Stored records:
--

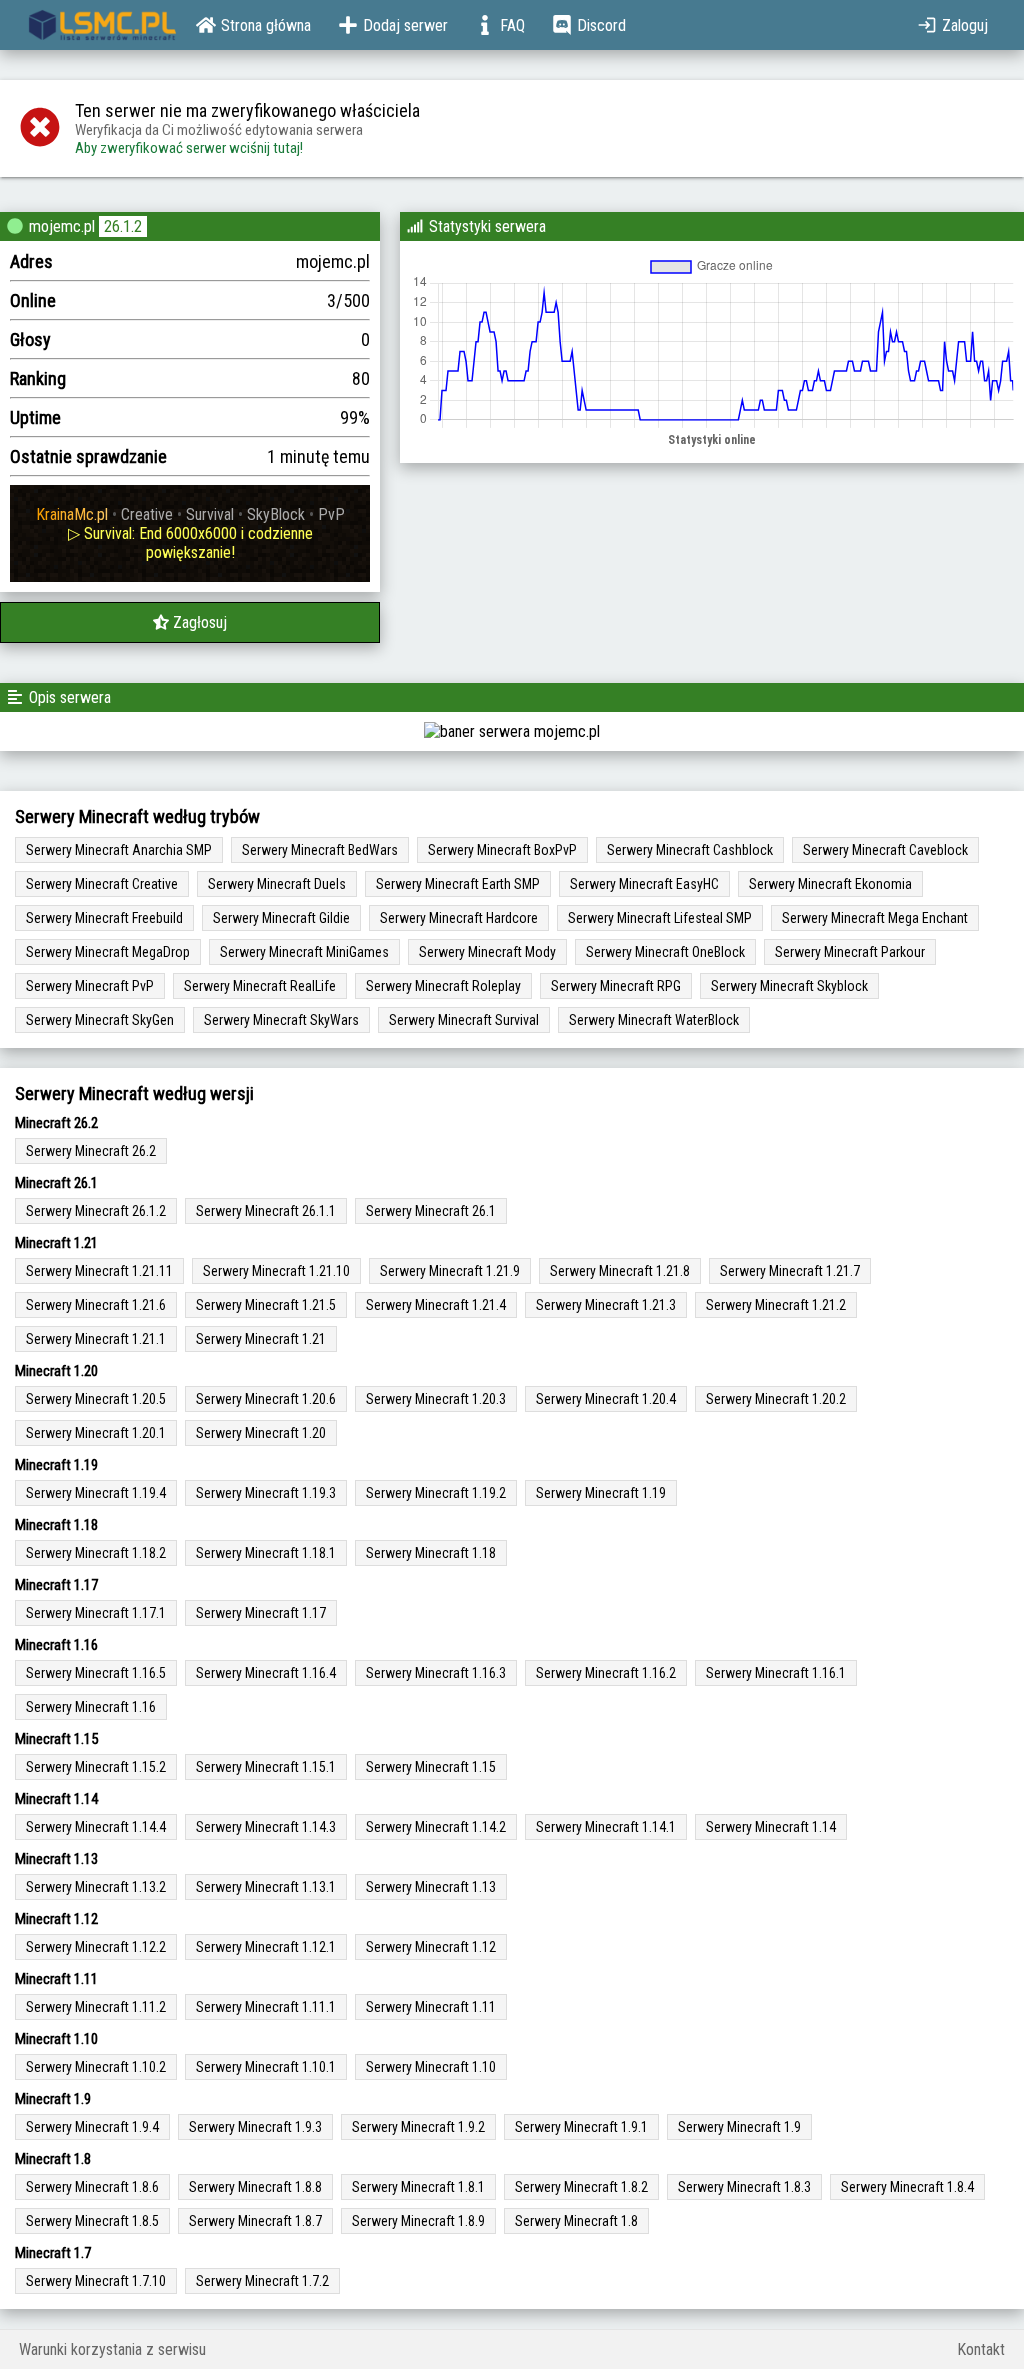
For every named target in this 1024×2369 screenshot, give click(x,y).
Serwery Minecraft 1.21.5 (266, 1305)
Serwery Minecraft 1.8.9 (418, 2221)
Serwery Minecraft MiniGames (304, 952)
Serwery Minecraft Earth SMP (458, 884)
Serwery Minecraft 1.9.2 (418, 2127)
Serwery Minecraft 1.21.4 (436, 1305)
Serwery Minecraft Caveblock (885, 850)
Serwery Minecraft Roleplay (443, 986)
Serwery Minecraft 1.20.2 (776, 1399)
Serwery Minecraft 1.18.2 (96, 1553)
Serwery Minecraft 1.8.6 (92, 2187)
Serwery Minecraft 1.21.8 (620, 1271)
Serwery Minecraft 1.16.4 (266, 1673)
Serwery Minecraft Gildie (281, 918)
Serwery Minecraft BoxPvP (502, 850)
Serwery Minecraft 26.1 (431, 1211)
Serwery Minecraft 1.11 (431, 2007)
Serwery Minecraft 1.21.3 (606, 1305)
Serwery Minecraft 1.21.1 (96, 1339)
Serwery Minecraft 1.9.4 (92, 2127)
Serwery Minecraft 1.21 (261, 1339)
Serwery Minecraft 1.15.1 (266, 1767)
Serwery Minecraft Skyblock (789, 986)
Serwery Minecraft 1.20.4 (606, 1399)
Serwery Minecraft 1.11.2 (96, 2007)
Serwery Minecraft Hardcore (459, 918)
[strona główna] (102, 25)
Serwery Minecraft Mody (487, 952)
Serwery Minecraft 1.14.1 (606, 1827)
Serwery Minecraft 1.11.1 (266, 2007)
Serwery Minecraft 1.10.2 (96, 2067)
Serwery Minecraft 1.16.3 (436, 1673)
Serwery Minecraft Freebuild (104, 918)
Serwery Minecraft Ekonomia (830, 884)
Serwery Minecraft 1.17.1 (96, 1613)
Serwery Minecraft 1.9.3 (255, 2127)
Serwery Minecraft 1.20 (261, 1433)
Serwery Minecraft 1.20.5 (96, 1399)
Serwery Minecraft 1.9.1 (581, 2127)
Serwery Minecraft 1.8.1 (418, 2187)
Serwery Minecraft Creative (102, 884)
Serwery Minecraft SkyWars (281, 1020)
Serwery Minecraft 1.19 (601, 1493)
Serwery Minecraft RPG (616, 986)
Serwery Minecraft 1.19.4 (96, 1493)
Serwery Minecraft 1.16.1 (776, 1673)
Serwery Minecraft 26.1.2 (96, 1211)
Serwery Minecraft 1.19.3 (266, 1493)
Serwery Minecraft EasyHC (644, 884)
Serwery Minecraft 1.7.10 (96, 2281)
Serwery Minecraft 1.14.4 (96, 1827)
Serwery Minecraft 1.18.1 (266, 1553)
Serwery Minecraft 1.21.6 (96, 1305)
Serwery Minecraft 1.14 (771, 1827)
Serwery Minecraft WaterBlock (654, 1020)
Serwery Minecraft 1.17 (261, 1613)
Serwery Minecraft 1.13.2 (96, 1887)
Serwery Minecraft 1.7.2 (262, 2281)
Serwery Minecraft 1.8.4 (907, 2187)
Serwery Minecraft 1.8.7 (255, 2221)
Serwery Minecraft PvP (90, 986)
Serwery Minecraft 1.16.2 (606, 1673)
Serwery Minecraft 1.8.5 (92, 2221)
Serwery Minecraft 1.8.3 (744, 2187)
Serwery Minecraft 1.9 (739, 2127)
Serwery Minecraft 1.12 (431, 1947)
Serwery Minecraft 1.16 (91, 1707)
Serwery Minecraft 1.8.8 (255, 2187)
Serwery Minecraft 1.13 (431, 1887)
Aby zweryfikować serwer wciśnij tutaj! (189, 148)
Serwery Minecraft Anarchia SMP (119, 850)
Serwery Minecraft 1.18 (431, 1553)
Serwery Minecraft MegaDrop (108, 952)
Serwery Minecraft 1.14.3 (266, 1827)
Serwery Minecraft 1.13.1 (266, 1887)
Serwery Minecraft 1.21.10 (276, 1271)
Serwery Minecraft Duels (277, 884)
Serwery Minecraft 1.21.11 (99, 1271)
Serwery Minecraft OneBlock (665, 952)
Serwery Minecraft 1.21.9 (450, 1271)
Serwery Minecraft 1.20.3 (436, 1399)
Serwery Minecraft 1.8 (576, 2221)
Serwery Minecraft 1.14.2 (436, 1827)
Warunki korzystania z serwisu (112, 2349)
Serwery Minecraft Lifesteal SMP (660, 918)
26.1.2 (123, 226)
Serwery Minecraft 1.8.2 (581, 2187)
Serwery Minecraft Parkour (850, 952)
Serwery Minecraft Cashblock (690, 850)
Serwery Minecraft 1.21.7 (790, 1271)
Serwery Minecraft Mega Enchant (875, 918)
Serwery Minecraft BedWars (320, 850)
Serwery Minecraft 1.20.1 (96, 1433)
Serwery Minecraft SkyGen (100, 1020)
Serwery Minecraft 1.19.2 (436, 1493)
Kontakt (981, 2349)
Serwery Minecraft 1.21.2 (776, 1305)
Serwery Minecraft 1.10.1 (266, 2067)
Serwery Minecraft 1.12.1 (266, 1947)
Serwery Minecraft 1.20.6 (266, 1399)
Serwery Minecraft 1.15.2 (96, 1767)
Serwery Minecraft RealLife (260, 986)
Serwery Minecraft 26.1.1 (266, 1211)
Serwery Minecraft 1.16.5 (96, 1673)
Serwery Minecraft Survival (464, 1020)
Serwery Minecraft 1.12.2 (96, 1947)
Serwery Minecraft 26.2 (91, 1151)
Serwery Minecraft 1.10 (431, 2067)
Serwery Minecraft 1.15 (431, 1767)
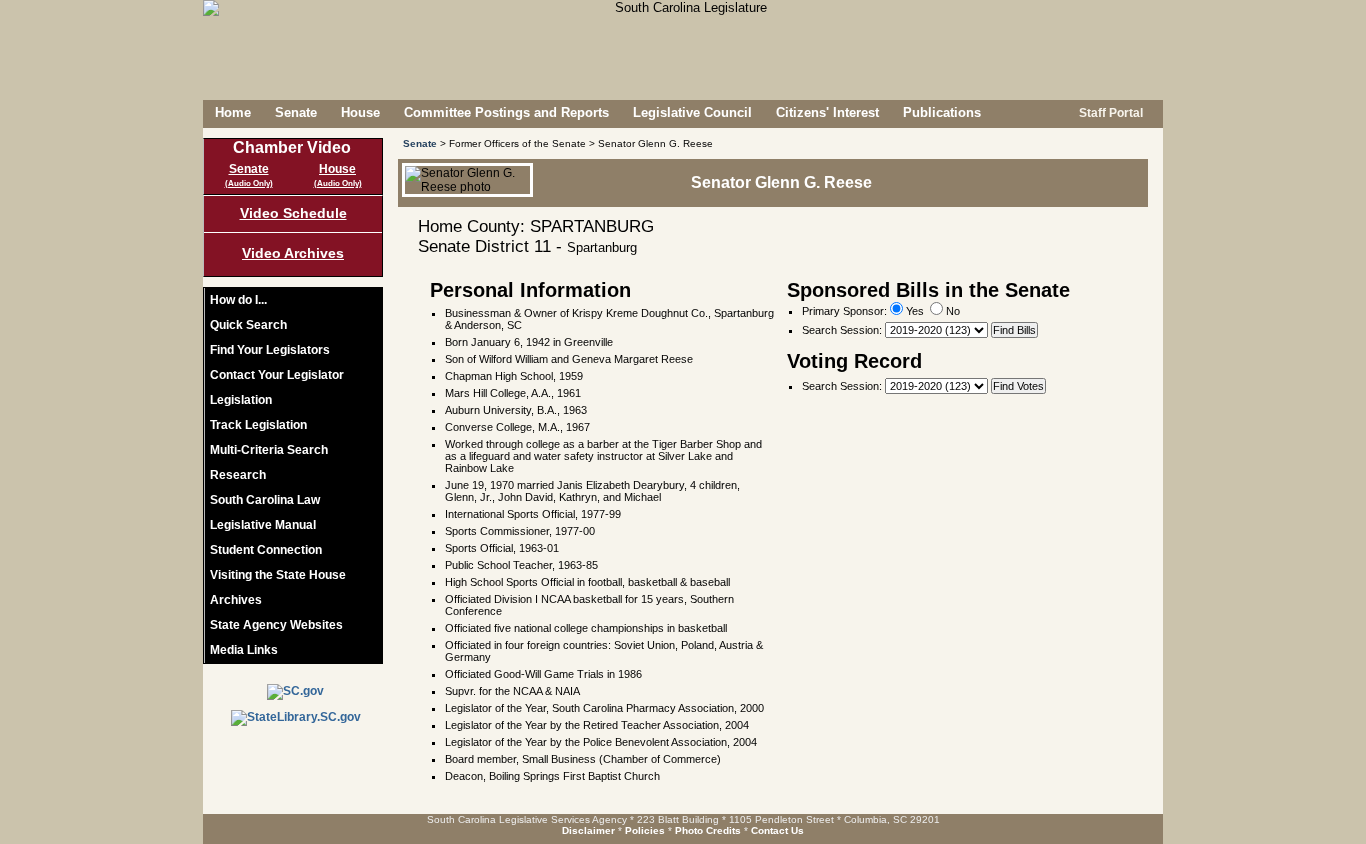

--

Task details: Look above for the line with "Serwery Minecraft Creative (102, 884)"; retype exactly that line, every line after it up to the line with "Serwery Minecraft 26.1.2 (96, 1211)", and that line too, nothing else.

Exercise result:
Serwery Minecraft Creative (102, 884)
Serwery Minecraft SkyWars (281, 1020)
Serwery Minecraft 1.19 (601, 1493)
Serwery Minecraft RPG (616, 986)
Serwery Minecraft 1.19.4 (96, 1493)
Serwery Minecraft 1.16.1 (776, 1673)
Serwery Minecraft 26.1.2 (96, 1211)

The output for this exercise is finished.